IN NOME DEL POPOLO ITALIANO

Il Consiglio di Stato

in sede giurisdizionale (Sezione Terza)

ha pronunciato la presente

SENTENZA

sul ricorso numero di registro generale 385 del 2018, proposto da 
Ministero della Salute, in persona del Ministro pro tempore, rappresentato e difeso dall’Avvocatura Generale dello Stato, e presso la stessa domiciliato ex lege in Roma, via dei Portoghesi, 12; 

contro

Istituto di Ricovero e Cura a Carattere Scientifico Fondazione Santa Lucia, in persona del legale rappresentante pro tempore, rappresentato e difeso dall’Avvocato Gianluigi Pellegrino, con domicilio digitale come da PEC indicata in atti e domicilio fisico presso il suo studio in Roma, corso del Rinascimento 11; 

per la riforma

della sentenza resa dal Tribunale amministrativo regionale per il Lazio, Sede di Roma, Sez. III quater n. 7006/2017, non notificata, con la quale era annullato il d.m. salute n. 70 del 2 aprile 2015 “Regolamento recante definizione degli standard qualitativi, strutturali, tecnologici e qualitativi relativi all’assistenza ospedaliera”, nella parte in cui stabilisce “il numero dei posti letto di neuro riabilitazione entro un limite di 0,02 posti letto per mille abitanti”;

Visti il ricorso in appello e i relativi allegati;

Visto l’atto di costituzione in giudizio dell’Istituto di Ricovero e Cura a Carattere Scientifico Fondazione Santa Lucia;

Visti tutti gli atti della causa;

Relatore nell’udienza pubblica del giorno 14 febbraio 2019 il Cons. Solveig Cogliani e uditi per le parti l’Avvocato Gianluigi Pellegrino e l’Avvocato dello Stato Marina Russo;

Ritenuto e considerato in fatto e diritto quanto segue.

FATTO

Con il ricorso in appello indicato in epigrafe, il Ministero della salute censura la sentenza di prime cure, che ha concluso per la fondatezza del ricorso di primo grado proposto dall’Istituto di ricovero e cura Fondazione Santa Lucia, ritenendo incoerente con l’istruttoria ed irragionevole lo standard fissato per la Regione Lazio di 0,02 per mille abitanti, in quanto erroneamente il giudice di prime cure avrebbe raffrontato il dato con quello delle singole regioni e non – come, al contrario, sarebbe corretto, secondo l’Amministrazione appellante – con quello della media del dato reale preesistente nelle regioni non deficitarie. In particolare, l’Amministrazione evidenzia come il dato della Regione Lazio sarebbe emblematico di distorsioni ed inefficienze del sistema nazionale, con la conseguente necessità di un correttivo che garantisca il contenimento della spesa pubblica e l’ottimale ridistribuzione delle risorse disponibili. La sentenza di primo grado non avrebbe considerato quanto evidenziato dal Commissario ad acta per l’attuazione del Piano di rientro della Regione Lazio n. 200/2015, che aveva posto in luce come “L’offerta regionale di posti letto di riabilitazione post-acuzie risulta complessivamente pari a 0,54 per 1.000 abitanti…Per il calcolo del fabbisogno dei posti letto per i tre codici di disciplina (28,75 e 56) si è fatto riferimento al valore medio osservato nelle otto regioni italiane non in piano di rientro (tabella 3). Il valore medio del rapporto di P.I.(fonte NSIS 2013) sulla popolazione residente (fonte ISTAT al 31 dicembre 2013) in questo pool di regioni è stato applicato alla popolazione residente del Lazio. Per il codice 28 si osserva una carenza di posti letto di 25 unità mentre per il codice 75 e 56 si osserva un eccesso di offerta, rispettivamente pari a 1999 e 417 posti letto”.
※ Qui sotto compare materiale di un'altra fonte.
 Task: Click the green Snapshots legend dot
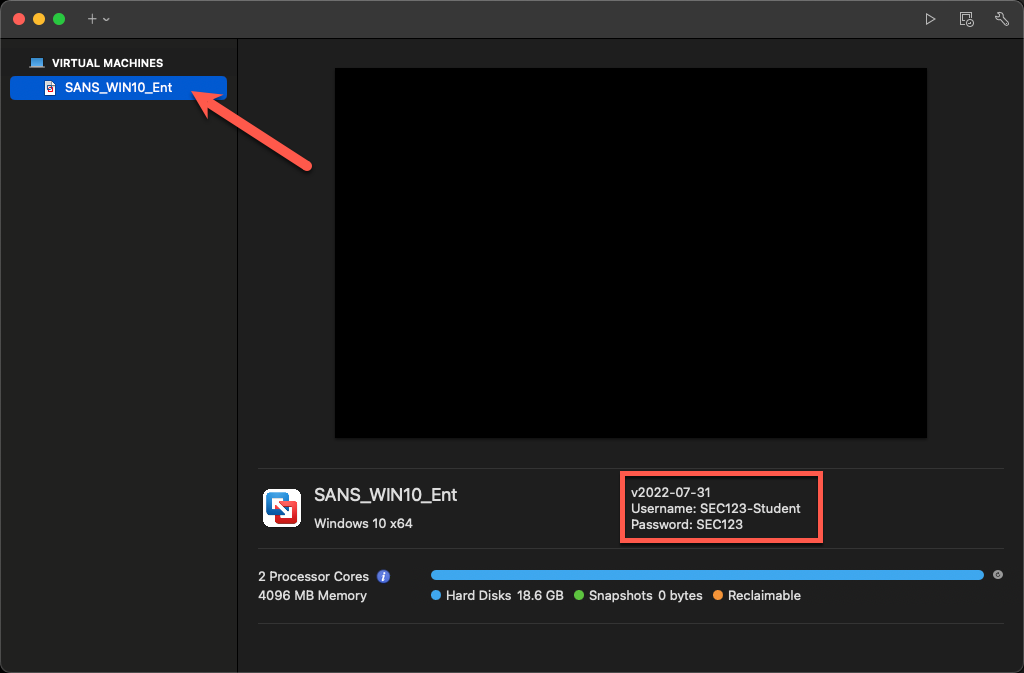[579, 596]
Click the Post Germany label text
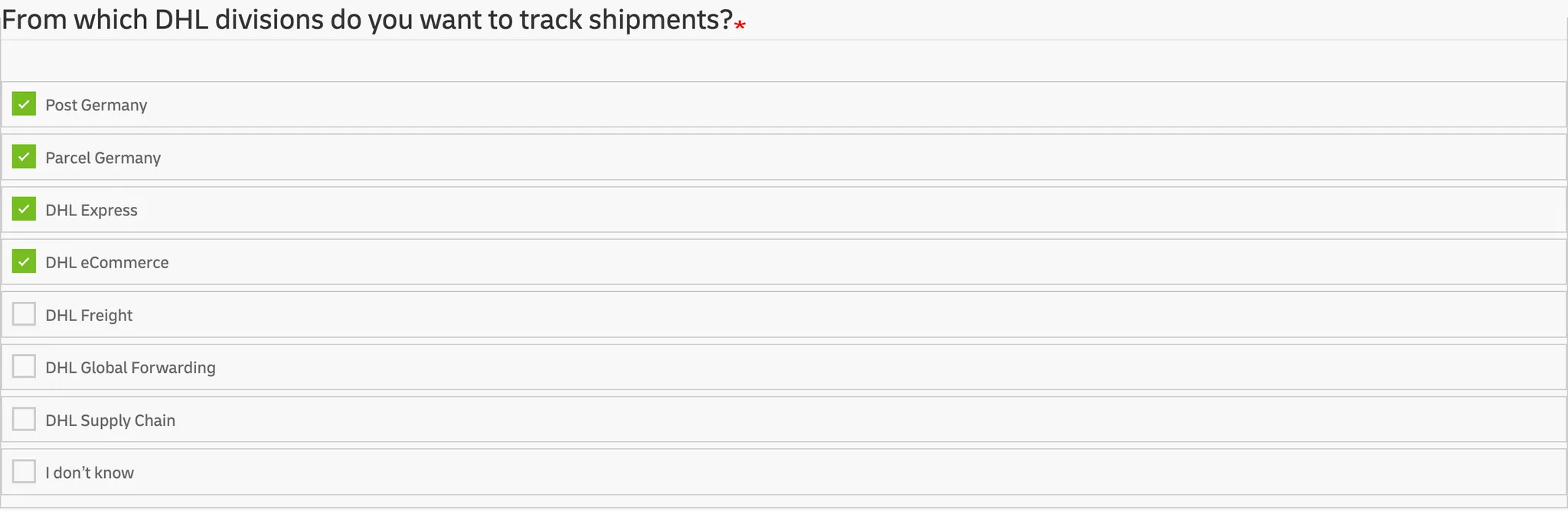Image resolution: width=1568 pixels, height=511 pixels. coord(96,105)
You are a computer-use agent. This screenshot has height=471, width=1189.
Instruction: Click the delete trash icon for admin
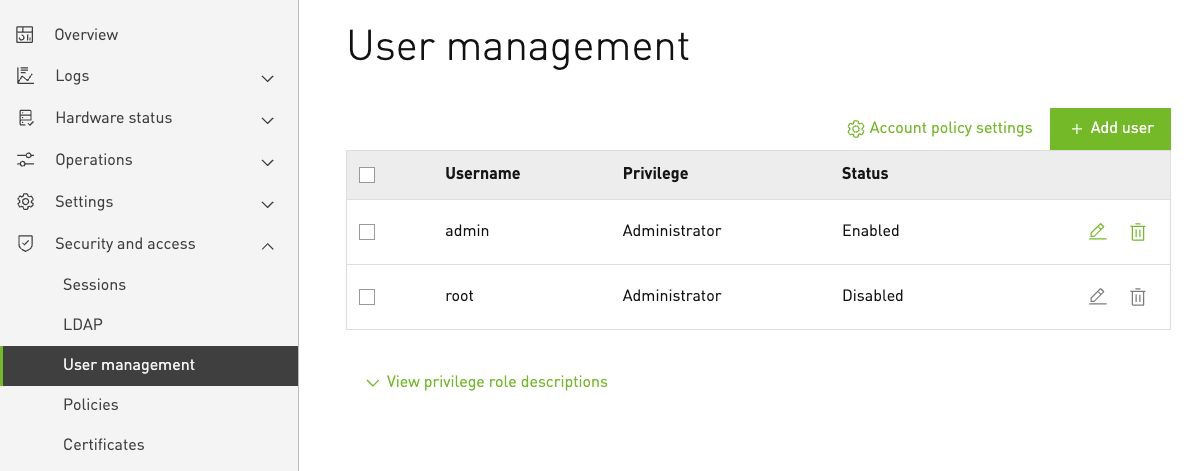tap(1137, 232)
Con il d.m. in contestazione si sarebbe inteso dare attuazione alla disposizione legislativa introdotta dal d.l. 95 del 2012, conv. in l. n. 135 del 2012, richiamato nel preambolo che ha introdotto tagli lineari destinati al recupero di risorse. 

Conseguentemente, assume il Ministero, che il dato medio nazionale (pari allo 0,04 per mille) non poteva essere assunto tout court dal Ministero, come modello unico per tutte le Regioni, ma doveva essere rielaborato per tenere in considerazione i fattori di correzione in ragione delle caratteristiche delle realtà regionali. 
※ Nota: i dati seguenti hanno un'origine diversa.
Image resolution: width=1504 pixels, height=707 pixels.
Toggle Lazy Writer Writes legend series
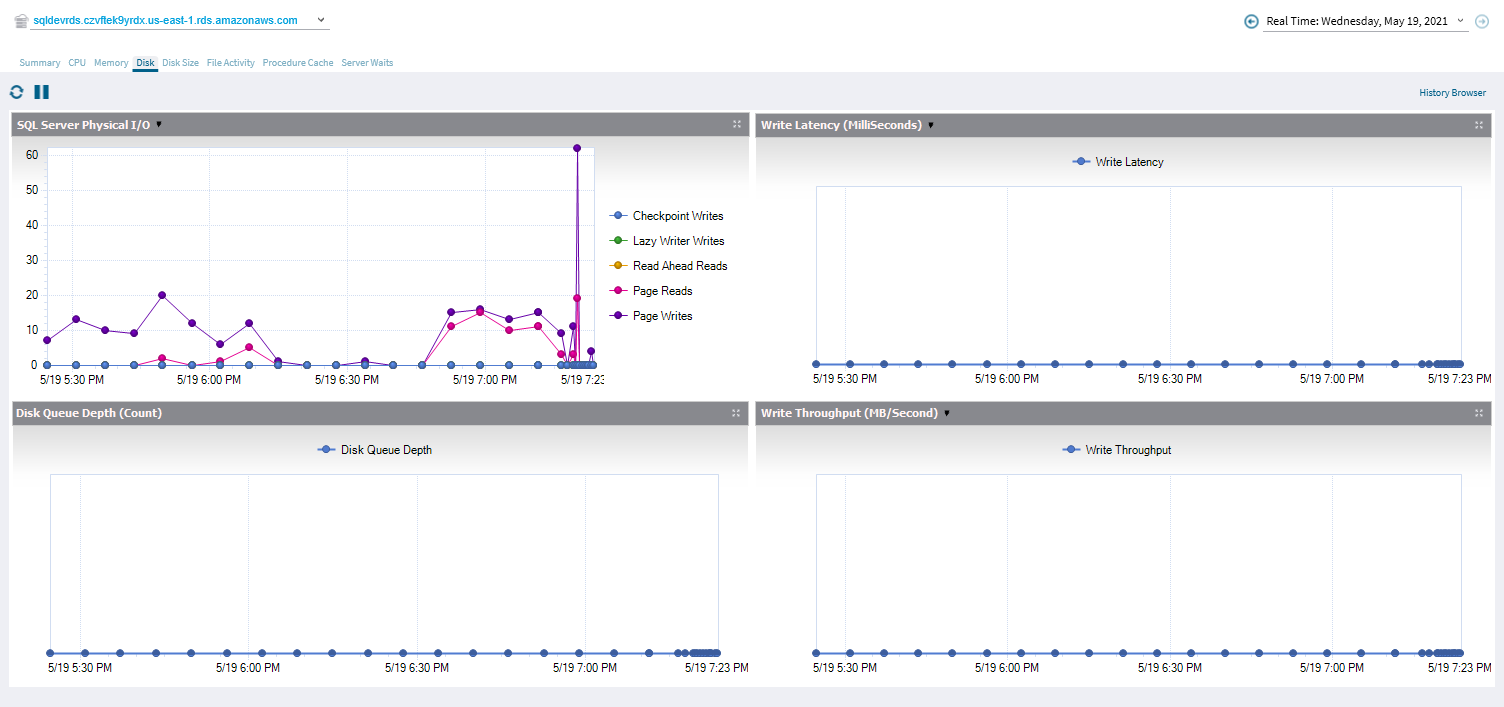(x=678, y=241)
Peraltro, i contenuti tecnici del d.m. n. 70 del 2015 erano condivisi dall’intesa raggiunta in sede di Conferenza Stato- Regioni.

Ancora, il d.m. – per il profilo di interesse – sarebbe altresì, coerente con la media dell’offerta dei posti letto neuro-riabilitazione (codice 75) delle Regioni non in Piano di Rientro che si attesta sullo 0.031.

Si è costituito per resistere l’Istituto Santa Lucia – istituto di ricovero e cura ad alta specialità neuro riabilitativa di rilievo nazionale, accreditato con il SSR per 325 posti letto di alta specialità neuro riabilitativa per la cura dei pazienti affetti da patologie neurologiche e rispondenti ai requisiti di cui al d.m. 29 gennaio 1992 – ribadendo che non viene in contestazione la discrezionalità dell’amministrazione nelle scelte di programmazione, ma solo la limitazione a 0,02 posti letto per mille abitanti nella Regione Lazio, nell’ambito del limite di 0,7 fissato per la riabilitazione e la lungodegenza post acuzie, che la ricorrente non intende censurare. 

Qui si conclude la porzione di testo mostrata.